## REQUIRED WORK
(1) According to the article on Hunt's congressional race, how many years has Hunt run his law firm?
(2) Please explain, using the article on Hunt's congressional race, why Hunt shut down the laboratory he had set up in Nitro, West Virginia.

In Dem's race for Congress, cloning attempt goes unmentioned
(AP) — A father who once made a desperate attempt to clone his deceased son is giving West Virginia Democrats their best shot at reclaiming a seat in Congress.
Hunt's baby boy still beams a smile down over his dad from a framed picture in his office in the law firm he's run for 22 years.
After Andrew died from complications after surgery to correct heart defects in 1999, Hunt and his wife, Tracy, spent hundreds of thousands of dollars to quietly set up a laboratory inside a Nitro, West Virginia community center, and hired Brigitte Boisselier, the chief executive of Clonaid, to clone their son's DNA.
Hunt shut it down within months under pressure from the Food and Drug Administration, and cut ties with the founders of Clonaid, who also promoted what they called the Raelian Movement and claimed extraterrestrial scientists created life on Earth.
Outside the Legislature, Hunt has become wealthy suing drug and insurance companies over faulty product claims, and he and his wife are raising two other sons.
Hunt says jobs are his primary goal; he promises to secure federal infrastructure funding and draw businesses and tourism to West Virginia.
Mooney rode into office on a wave of GOP support in 2014, when longtime Democratic Rep. Nick Rahall lost in another district and the state Legislature flipped to Republican control for the first time in more than eight decades.
Hunt topped a crowded field in the Democratic primary, has put $270,300 of his own money into the campaign, and expects to have contributed $500,000 by Election Day.

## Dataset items

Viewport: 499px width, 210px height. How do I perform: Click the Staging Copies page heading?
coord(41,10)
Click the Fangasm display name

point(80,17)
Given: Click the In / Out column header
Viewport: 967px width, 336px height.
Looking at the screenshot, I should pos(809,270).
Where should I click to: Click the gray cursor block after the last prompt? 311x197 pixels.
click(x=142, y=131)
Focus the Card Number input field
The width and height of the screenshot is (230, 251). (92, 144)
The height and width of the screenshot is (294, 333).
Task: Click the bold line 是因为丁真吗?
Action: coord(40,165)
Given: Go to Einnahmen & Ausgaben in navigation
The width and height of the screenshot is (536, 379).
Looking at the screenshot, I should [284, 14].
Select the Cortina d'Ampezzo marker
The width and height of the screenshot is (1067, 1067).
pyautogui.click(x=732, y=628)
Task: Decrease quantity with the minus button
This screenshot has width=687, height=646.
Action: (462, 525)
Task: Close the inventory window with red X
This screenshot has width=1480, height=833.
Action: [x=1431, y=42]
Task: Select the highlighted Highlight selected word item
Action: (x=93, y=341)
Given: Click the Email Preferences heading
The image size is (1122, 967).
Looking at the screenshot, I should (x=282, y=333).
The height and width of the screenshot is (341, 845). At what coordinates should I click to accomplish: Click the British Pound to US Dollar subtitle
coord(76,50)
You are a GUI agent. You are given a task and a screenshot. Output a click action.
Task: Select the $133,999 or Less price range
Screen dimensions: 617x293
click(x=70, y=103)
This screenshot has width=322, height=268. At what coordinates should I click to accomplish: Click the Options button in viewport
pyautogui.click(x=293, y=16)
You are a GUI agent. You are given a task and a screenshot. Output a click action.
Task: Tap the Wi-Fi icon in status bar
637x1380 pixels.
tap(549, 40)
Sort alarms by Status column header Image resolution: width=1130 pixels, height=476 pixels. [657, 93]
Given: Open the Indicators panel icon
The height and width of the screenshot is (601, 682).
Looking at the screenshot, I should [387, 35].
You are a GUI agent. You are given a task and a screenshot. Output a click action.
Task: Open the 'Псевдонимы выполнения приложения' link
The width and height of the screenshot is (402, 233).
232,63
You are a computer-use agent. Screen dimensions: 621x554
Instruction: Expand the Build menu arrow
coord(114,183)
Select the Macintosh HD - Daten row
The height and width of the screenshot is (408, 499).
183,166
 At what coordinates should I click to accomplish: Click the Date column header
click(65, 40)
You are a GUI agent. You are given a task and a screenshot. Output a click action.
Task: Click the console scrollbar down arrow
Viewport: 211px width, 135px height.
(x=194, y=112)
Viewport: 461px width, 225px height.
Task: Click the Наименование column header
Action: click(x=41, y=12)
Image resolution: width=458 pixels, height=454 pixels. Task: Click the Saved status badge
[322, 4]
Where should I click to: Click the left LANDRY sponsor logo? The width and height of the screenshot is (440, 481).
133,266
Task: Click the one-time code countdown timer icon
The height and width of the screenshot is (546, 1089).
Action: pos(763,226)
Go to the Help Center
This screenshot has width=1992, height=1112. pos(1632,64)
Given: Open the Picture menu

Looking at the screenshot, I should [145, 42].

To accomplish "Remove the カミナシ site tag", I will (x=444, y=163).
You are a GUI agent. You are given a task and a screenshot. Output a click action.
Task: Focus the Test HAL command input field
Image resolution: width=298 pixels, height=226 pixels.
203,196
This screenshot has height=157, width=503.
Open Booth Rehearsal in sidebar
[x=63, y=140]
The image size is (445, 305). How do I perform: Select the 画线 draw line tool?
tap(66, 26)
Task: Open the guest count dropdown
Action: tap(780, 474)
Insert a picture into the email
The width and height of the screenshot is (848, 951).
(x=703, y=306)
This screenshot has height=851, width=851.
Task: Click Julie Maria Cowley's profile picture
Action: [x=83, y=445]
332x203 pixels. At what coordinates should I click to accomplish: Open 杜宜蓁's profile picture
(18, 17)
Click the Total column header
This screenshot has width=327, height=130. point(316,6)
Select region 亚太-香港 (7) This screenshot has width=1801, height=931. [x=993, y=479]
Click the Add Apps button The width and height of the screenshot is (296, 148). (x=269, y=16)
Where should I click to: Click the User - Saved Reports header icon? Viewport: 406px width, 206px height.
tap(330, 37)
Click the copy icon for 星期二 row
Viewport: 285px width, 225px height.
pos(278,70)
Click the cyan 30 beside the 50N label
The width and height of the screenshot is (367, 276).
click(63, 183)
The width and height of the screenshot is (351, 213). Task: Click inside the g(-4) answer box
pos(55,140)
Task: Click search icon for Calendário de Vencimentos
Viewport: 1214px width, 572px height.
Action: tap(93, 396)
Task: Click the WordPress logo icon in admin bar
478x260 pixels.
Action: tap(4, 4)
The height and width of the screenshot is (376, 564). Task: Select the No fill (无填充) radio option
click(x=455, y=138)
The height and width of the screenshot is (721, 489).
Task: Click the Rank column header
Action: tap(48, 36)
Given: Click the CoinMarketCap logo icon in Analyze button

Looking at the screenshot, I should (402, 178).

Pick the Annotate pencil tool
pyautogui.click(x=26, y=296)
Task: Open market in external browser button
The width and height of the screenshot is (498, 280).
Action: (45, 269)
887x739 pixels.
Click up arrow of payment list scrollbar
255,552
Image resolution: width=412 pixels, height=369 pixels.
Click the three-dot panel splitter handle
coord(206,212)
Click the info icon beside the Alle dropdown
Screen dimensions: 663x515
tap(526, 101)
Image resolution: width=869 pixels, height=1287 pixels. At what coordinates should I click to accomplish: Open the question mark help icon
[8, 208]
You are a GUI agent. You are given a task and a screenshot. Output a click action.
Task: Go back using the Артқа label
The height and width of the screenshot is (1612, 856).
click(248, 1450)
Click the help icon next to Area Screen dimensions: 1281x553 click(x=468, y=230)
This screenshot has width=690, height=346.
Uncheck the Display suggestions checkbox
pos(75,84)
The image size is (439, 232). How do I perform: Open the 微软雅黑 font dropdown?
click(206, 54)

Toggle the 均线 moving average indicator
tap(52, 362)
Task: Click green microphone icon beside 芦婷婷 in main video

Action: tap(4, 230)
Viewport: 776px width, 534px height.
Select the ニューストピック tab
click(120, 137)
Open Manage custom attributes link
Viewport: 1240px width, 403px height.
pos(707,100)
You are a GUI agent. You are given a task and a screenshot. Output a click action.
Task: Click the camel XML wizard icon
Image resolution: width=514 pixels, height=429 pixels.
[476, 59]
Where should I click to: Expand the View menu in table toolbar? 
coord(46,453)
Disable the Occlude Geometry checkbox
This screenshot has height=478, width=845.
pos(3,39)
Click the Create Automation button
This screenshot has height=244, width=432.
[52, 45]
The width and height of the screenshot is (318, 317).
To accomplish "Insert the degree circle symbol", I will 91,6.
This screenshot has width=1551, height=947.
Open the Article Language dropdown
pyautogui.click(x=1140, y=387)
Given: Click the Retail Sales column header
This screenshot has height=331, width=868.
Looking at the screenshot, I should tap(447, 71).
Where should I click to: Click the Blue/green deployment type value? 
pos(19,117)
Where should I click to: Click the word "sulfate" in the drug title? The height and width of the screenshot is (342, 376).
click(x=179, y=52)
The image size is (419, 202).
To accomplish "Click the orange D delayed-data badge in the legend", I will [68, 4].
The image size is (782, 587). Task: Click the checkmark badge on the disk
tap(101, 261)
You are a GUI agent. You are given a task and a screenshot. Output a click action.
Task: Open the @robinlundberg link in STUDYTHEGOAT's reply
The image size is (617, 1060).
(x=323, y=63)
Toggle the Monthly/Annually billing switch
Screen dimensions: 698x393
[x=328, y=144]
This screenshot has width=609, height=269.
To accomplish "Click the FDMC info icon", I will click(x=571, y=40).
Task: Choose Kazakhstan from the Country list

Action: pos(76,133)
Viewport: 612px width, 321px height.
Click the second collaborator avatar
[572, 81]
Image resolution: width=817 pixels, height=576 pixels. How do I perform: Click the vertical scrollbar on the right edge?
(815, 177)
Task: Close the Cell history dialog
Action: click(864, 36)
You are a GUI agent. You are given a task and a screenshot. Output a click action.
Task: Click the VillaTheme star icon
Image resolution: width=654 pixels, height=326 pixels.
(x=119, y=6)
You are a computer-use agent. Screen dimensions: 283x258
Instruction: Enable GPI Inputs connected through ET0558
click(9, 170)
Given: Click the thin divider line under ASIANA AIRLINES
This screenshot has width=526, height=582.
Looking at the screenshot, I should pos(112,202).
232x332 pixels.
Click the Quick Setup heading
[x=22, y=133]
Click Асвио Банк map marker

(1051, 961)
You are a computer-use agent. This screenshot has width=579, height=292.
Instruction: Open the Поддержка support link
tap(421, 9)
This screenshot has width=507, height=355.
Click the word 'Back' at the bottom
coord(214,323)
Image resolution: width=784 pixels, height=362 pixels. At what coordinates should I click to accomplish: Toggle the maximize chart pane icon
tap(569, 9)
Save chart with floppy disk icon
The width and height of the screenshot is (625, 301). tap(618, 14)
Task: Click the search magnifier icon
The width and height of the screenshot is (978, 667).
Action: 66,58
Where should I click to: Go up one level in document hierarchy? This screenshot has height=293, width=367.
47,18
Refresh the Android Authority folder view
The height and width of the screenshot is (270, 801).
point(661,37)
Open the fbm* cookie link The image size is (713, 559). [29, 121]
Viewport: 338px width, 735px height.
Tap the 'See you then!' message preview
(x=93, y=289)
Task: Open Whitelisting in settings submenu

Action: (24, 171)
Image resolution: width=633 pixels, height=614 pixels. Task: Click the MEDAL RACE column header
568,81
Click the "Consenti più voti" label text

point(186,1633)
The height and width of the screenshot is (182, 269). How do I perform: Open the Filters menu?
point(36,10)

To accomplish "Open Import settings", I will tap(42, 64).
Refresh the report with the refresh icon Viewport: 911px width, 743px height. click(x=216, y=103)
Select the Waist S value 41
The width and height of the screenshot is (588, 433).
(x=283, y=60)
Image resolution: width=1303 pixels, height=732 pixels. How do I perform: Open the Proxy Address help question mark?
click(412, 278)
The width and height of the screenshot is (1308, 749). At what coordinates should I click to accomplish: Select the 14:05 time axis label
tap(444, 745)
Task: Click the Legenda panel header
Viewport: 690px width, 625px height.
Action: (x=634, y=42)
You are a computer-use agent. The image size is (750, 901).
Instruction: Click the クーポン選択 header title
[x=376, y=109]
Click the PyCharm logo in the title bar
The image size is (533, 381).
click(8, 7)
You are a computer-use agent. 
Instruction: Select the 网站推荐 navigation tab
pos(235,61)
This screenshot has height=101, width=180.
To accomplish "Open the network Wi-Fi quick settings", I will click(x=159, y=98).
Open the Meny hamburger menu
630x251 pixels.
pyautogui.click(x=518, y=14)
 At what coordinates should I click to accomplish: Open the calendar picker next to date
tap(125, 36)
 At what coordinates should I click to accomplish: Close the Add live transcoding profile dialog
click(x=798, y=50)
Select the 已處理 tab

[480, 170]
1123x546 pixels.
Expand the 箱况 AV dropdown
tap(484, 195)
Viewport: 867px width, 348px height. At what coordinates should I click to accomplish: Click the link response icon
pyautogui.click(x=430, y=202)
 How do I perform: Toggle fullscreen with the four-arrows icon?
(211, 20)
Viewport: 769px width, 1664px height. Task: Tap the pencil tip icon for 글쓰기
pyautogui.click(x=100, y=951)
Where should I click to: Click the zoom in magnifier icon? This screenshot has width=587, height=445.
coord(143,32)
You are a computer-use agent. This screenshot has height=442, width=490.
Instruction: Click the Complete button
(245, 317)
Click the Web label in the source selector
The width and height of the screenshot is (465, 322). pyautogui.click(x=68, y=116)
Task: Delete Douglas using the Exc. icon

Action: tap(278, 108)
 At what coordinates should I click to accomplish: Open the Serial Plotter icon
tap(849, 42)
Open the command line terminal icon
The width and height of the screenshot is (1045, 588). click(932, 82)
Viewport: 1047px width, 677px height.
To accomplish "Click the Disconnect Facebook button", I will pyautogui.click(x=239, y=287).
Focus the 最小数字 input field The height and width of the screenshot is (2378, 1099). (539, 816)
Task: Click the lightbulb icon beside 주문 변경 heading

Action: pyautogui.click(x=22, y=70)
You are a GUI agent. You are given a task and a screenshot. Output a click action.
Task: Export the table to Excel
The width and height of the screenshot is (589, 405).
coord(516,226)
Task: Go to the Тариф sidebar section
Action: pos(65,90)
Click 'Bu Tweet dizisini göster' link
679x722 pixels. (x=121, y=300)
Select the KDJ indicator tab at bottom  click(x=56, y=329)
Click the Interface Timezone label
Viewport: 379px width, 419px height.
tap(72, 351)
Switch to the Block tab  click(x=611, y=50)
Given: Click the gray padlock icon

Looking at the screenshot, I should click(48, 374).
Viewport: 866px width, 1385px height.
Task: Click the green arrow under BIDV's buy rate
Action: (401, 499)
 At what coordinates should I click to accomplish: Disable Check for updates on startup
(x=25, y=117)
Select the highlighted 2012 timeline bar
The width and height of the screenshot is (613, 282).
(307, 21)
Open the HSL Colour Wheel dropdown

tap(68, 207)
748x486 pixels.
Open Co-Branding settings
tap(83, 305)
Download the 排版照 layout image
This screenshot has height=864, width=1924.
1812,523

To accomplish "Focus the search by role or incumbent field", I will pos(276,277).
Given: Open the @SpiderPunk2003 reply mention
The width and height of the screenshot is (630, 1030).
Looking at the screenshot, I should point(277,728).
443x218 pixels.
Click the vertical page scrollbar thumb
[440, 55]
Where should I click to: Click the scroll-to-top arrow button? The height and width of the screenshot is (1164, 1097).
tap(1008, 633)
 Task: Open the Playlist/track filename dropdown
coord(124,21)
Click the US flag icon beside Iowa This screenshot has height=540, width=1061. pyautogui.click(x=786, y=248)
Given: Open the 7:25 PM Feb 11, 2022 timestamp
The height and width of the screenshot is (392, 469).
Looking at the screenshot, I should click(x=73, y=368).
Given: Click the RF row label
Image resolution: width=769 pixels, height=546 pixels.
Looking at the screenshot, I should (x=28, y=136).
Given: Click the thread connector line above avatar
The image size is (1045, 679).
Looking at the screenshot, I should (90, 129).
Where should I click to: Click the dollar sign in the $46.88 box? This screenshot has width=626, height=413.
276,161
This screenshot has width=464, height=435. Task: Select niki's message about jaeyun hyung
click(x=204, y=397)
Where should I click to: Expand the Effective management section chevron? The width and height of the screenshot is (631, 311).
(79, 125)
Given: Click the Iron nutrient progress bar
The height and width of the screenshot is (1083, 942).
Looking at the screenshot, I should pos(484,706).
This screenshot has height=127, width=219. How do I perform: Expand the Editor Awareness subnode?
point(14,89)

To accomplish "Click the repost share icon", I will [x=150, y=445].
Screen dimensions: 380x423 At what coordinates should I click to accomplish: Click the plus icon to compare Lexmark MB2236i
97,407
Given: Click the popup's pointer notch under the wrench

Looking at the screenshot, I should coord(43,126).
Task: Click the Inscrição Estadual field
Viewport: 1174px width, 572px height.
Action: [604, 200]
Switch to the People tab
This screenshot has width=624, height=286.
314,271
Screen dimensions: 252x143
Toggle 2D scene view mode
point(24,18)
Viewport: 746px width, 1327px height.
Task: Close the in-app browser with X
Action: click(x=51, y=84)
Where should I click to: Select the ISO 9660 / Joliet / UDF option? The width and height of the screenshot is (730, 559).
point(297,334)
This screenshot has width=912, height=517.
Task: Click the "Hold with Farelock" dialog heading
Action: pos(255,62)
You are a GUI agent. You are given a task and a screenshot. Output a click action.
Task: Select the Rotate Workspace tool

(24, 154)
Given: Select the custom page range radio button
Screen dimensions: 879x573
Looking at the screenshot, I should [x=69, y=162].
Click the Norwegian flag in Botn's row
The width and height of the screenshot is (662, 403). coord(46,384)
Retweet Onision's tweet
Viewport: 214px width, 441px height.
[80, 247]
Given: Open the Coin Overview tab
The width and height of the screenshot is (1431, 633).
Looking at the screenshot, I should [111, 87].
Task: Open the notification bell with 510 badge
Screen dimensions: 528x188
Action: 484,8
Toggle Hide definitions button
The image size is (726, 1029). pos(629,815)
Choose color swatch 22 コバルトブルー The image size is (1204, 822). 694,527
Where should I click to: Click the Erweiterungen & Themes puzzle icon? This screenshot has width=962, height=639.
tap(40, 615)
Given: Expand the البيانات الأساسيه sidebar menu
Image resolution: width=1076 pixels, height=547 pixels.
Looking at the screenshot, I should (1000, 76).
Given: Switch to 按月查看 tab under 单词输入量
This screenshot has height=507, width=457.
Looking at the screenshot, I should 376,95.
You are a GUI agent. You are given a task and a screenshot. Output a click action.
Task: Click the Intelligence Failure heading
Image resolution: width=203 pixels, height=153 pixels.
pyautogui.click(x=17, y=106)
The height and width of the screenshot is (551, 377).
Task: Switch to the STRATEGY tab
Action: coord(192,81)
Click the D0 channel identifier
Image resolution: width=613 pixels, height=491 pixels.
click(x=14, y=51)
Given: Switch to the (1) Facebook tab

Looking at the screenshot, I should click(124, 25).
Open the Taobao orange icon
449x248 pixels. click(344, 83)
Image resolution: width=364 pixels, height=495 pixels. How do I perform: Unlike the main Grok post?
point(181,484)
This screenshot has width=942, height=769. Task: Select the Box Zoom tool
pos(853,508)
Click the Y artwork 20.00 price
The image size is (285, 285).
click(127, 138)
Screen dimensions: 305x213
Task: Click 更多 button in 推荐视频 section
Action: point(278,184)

## TASK ANSWERS
(1) 22 years.

(2) Hunt shut the laboratory down within months under pressure from the Food and Drug Administration. He had set it up to clone the DNA of his son Andrew, who died from complications after heart surgery in 1999.